:: Recorded information ::
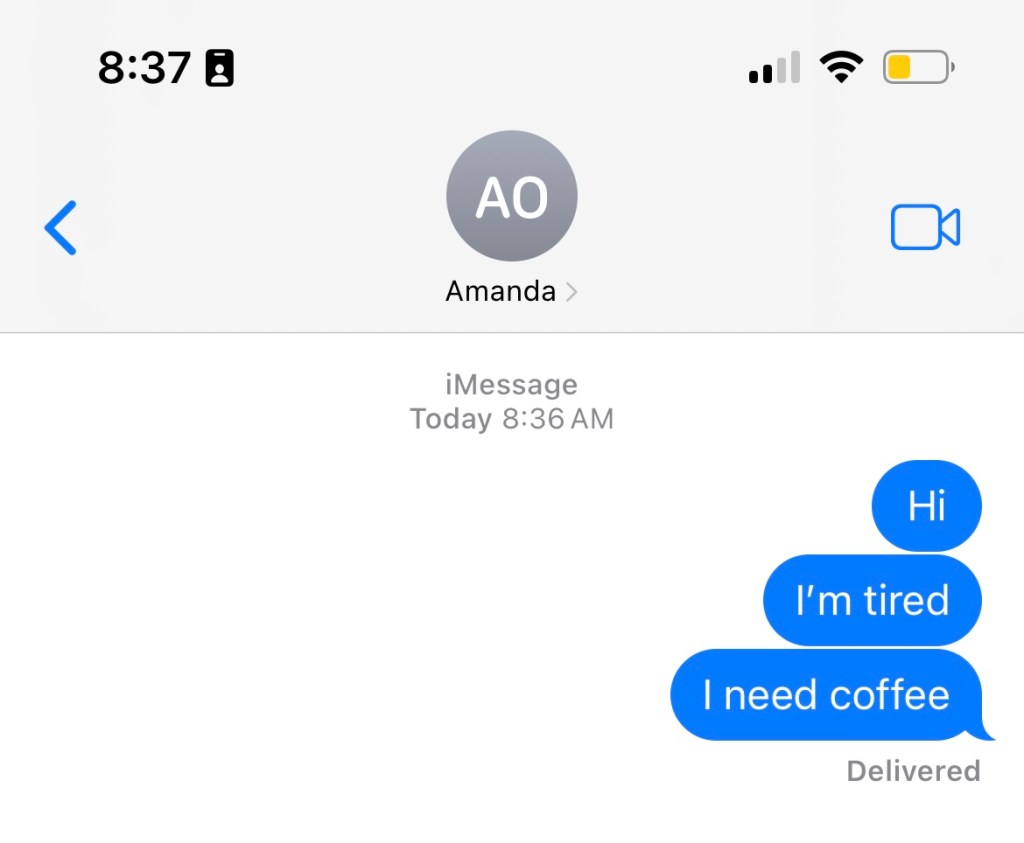This screenshot has width=1024, height=843.
Task: Tap the Wi-Fi status icon
Action: (x=841, y=67)
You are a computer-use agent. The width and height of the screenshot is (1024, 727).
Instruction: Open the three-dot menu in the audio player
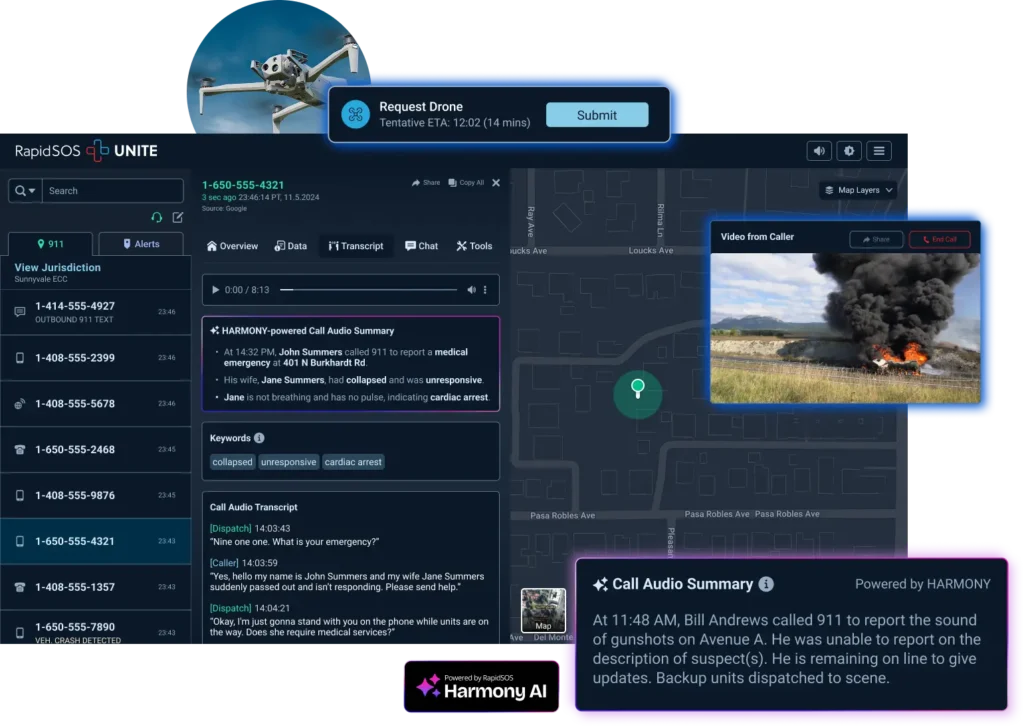point(486,289)
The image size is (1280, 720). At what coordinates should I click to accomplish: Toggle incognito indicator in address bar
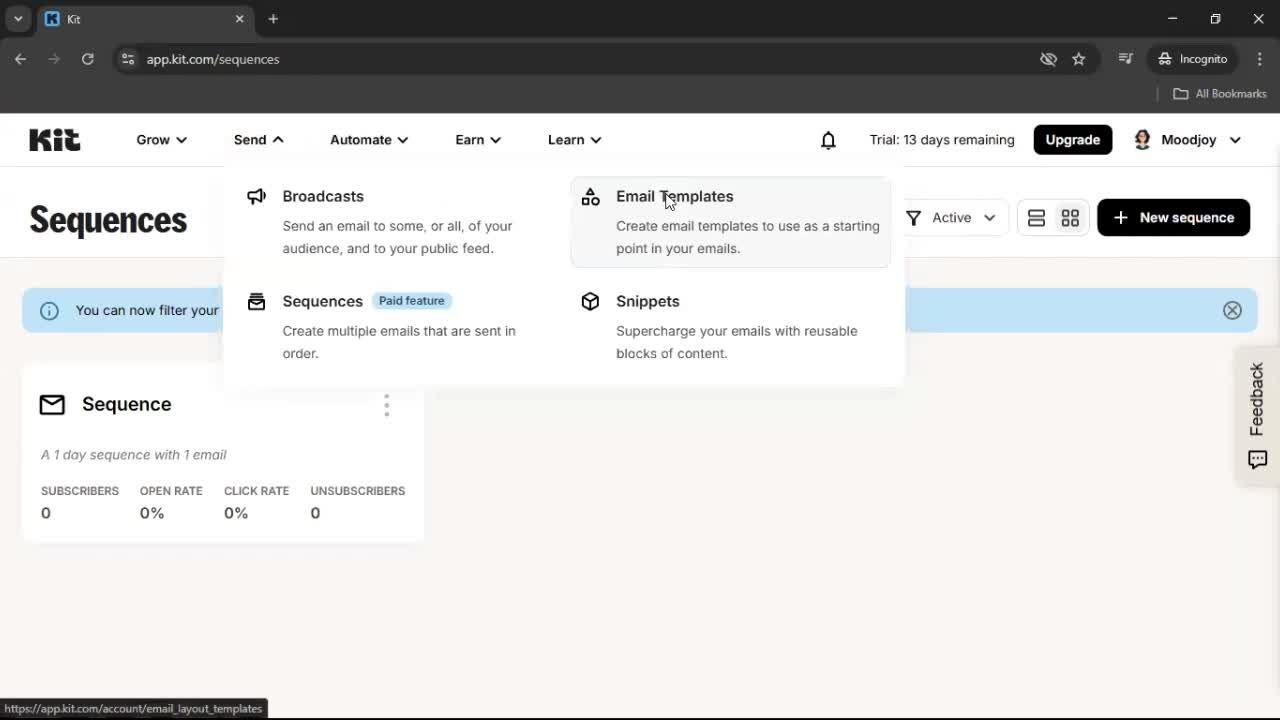pyautogui.click(x=1192, y=59)
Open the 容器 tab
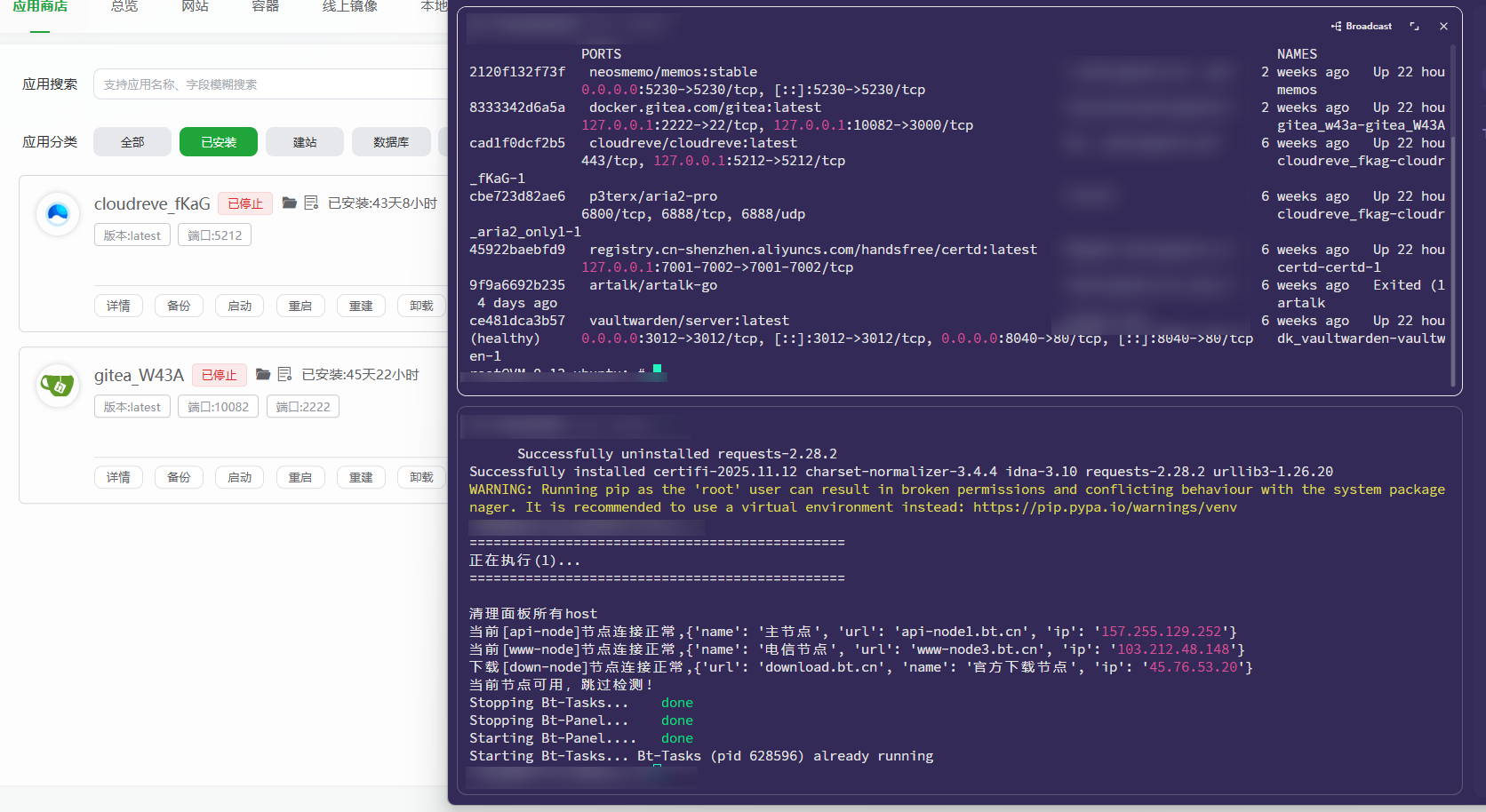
:::
Leaving the pictures aside, transcribe only the lines from the one containing "The image size" to the final line of the listing above, inclusive, exactly as they appear.

The image size is (1280, 720). At what coordinates should I click to accomplish: Toggle incognito indicator in address bar
pyautogui.click(x=1192, y=59)
Open the 容器 tab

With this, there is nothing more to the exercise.